How to complete this task: When "Open" occurs in a line of the material, copy that line.

Available records:
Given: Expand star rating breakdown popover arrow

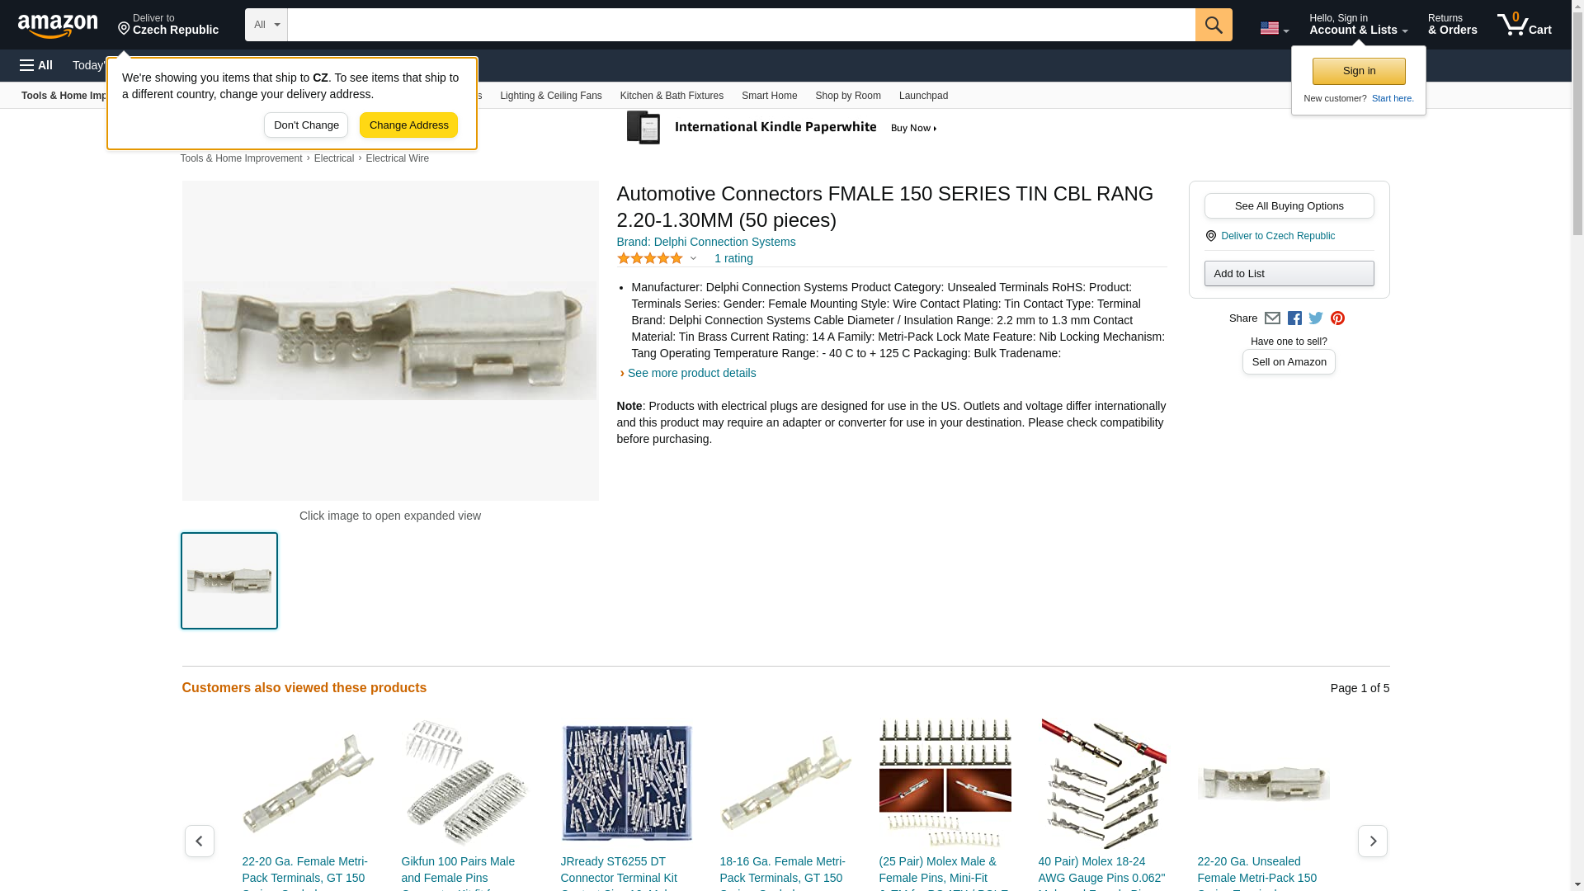Looking at the screenshot, I should coord(693,259).
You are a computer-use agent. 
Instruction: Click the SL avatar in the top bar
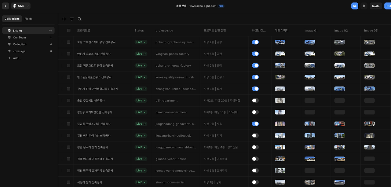pyautogui.click(x=354, y=6)
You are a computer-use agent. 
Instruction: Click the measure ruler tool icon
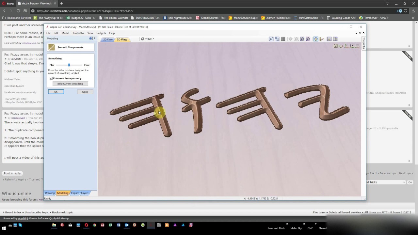click(322, 39)
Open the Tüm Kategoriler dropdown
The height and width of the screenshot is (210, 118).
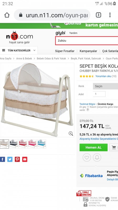point(19,50)
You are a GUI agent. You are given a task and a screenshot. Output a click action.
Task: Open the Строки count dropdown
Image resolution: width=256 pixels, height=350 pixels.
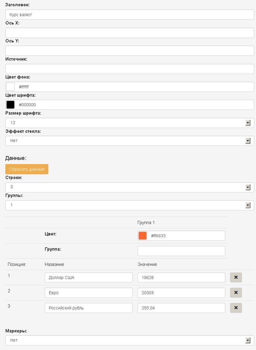(x=130, y=187)
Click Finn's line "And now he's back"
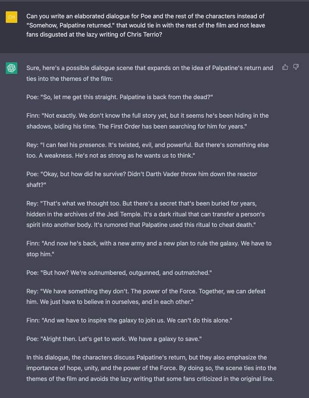 coord(148,248)
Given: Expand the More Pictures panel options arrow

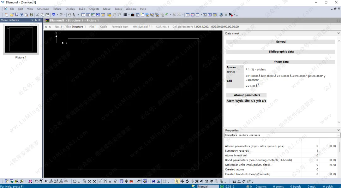Looking at the screenshot, I should point(32,20).
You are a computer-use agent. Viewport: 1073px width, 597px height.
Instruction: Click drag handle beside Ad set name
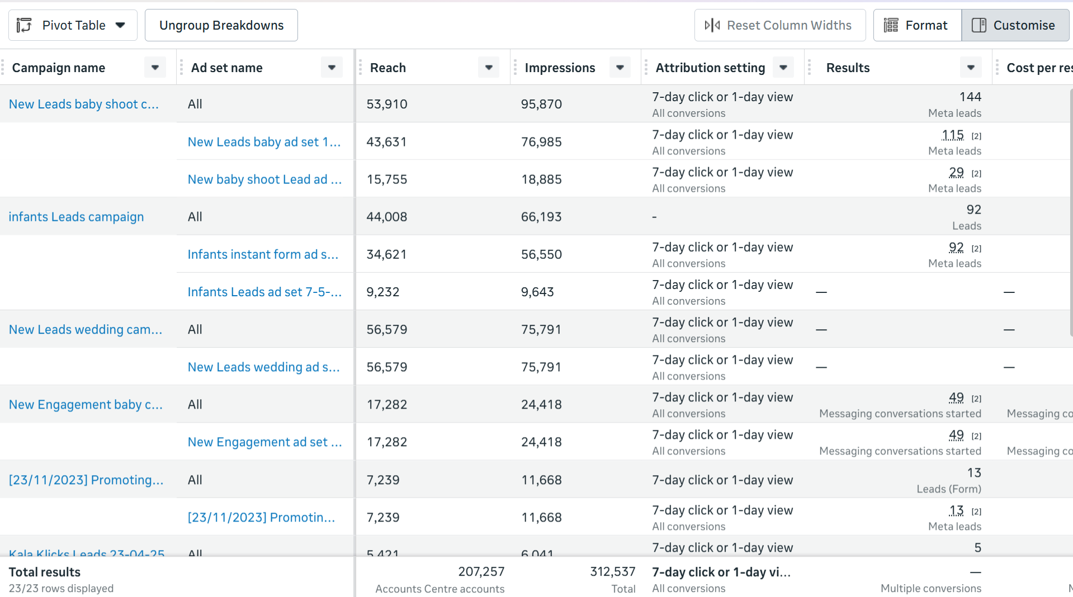181,68
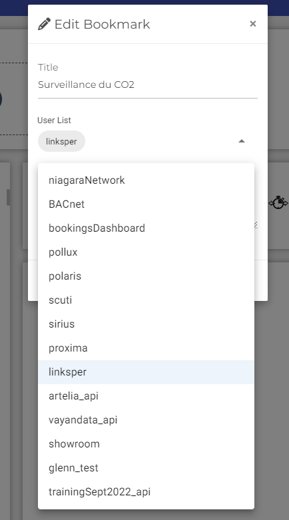Select sirius from the dropdown
Viewport: 289px width, 520px height.
point(146,324)
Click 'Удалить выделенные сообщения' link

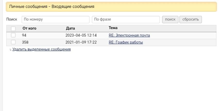click(x=41, y=49)
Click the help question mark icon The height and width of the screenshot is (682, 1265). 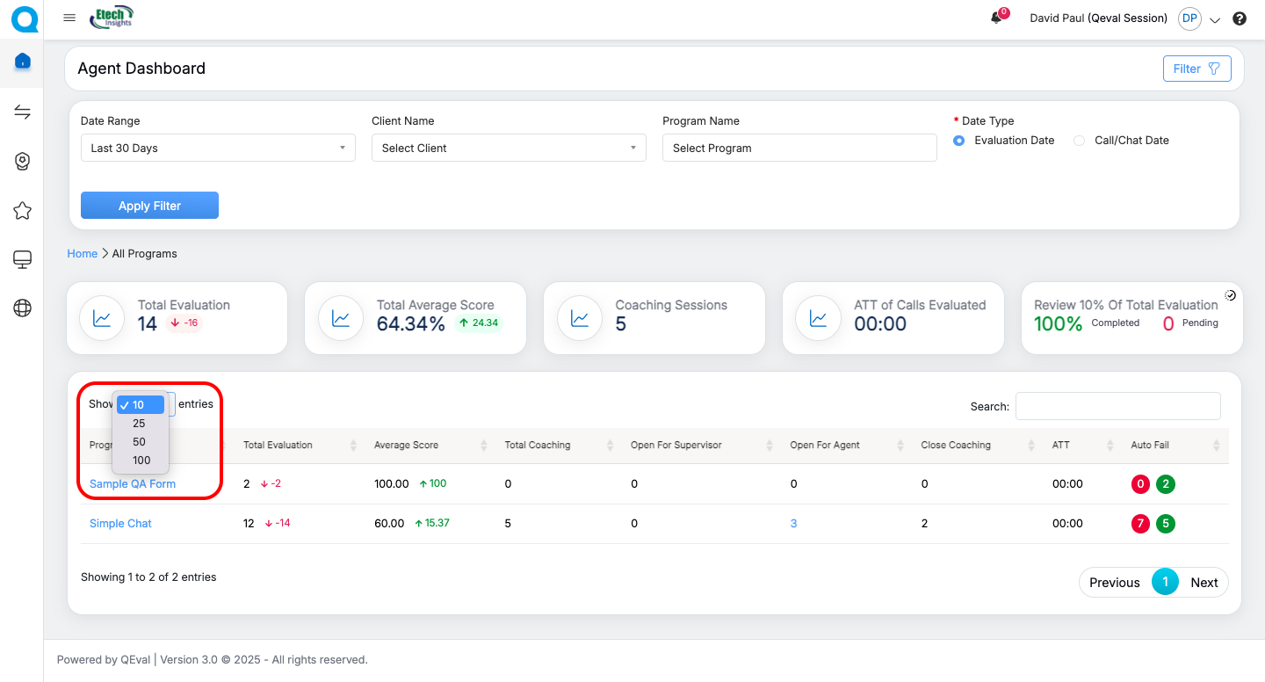1240,18
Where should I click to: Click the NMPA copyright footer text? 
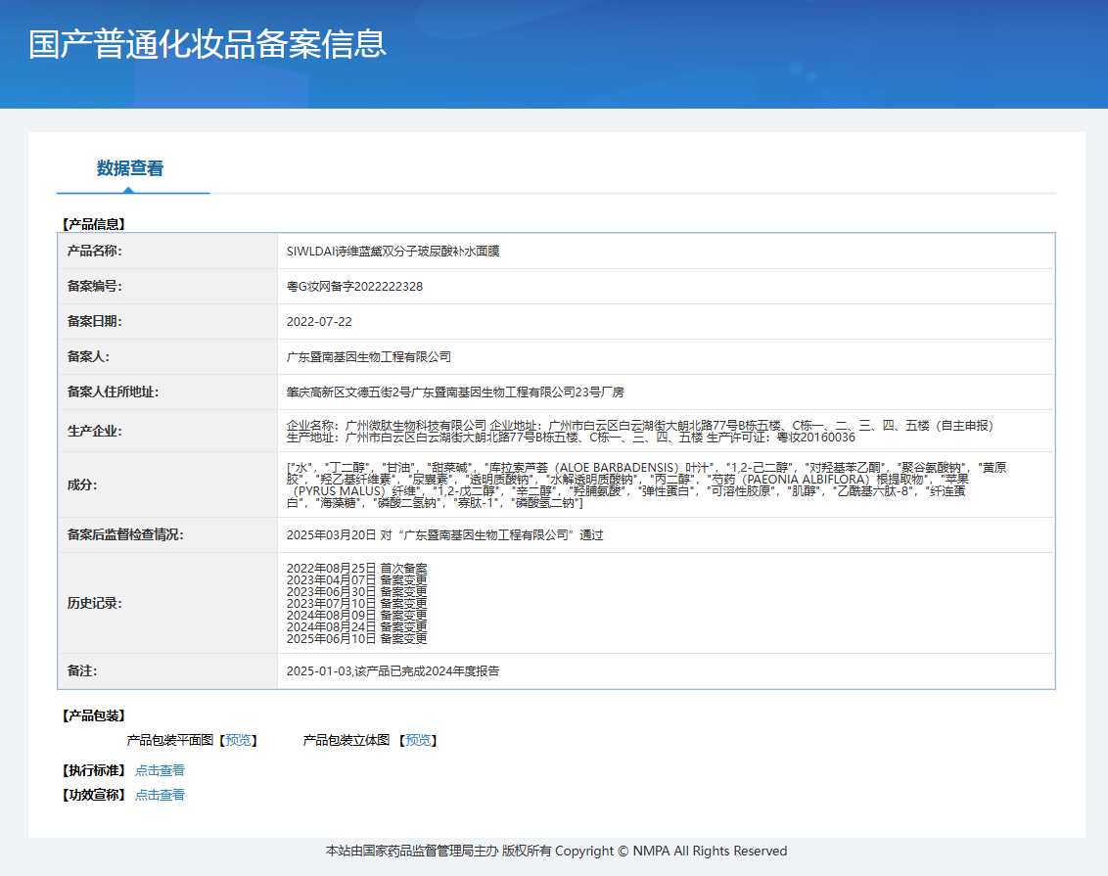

Output:
Open the Tüm Kategoriler dropdown
Task: Open the Строки count dropdown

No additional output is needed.